Work item >> Copy out the passage of the hospitality survey report starting with "Although finding good" and going on through "the situation worse.", reproducing every word and punctuation mark unchanged.

*** Text shown ***

Finding good staff, the environment and red tape are the three issues keeping hospitality managers awake at night, exclusive Caterer research has revealed.
An online survey of 380 managers from across industry, carried out this month, showed that 97% were concerned about recruiting staff, 95% were worried about environmental issues and sustainability while 92% had issues with government regulations.
In contrast, a separate survey of 12 leading chief executives carried out for this edition by the British Hospitality Association revealed that terrorism was the major concern, although the environment and red tape were also high on their agendas.
Although finding good staff was their biggest concern, respondents to the Caterer survey gave a lukewarm response to the National Skills Strategy Agreement, which is being finalised by Sector Skills Council People 1st. Four in 10 said the strategy would have no impact on the industry's skills shortage, with a further 8% suggesting it would actually make the situation worse.
A number of respondents said the industry could learn a lot from Europe and the USA. One said: "We need to create a real culture of service and develop the industry as a real career alternative to people of all ages by establishing a series of professionally recognised diplomas and qualifications beyond simply craft based ‘tickbox' exercises."
This was an issue picked up by the chief executives, one of whom said: "We need a real focus on establishing culinary standards, similar to the Culinary Institute of America, which is a real example of university-style training at the high end of the culinary spectrum."
There was less consensus on the idea of England getting its own legislature, like the Scottish Executive. While 39% of the managers questioned said this would be a positive move, 35% said it would have no effect. And while one chief executive said: "If Scotland and Wales go it alone, England should too: remove VisitBritain," another said: "It must not happen - the rest of the world sees one nation."

*** Extracted entries ***

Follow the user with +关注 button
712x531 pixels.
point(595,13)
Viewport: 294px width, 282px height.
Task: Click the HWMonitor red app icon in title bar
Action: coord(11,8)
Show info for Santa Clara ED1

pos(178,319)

***

Solution >>
Although finding good staff was their biggest concern, respondents to the Caterer survey gave a lukewarm response to the National Skills Strategy Agreement, which is being finalised by Sector Skills Council People 1st. Four in 10 said the strategy would have no impact on the industry's skills shortage, with a further 8% suggesting it would actually make the situation worse.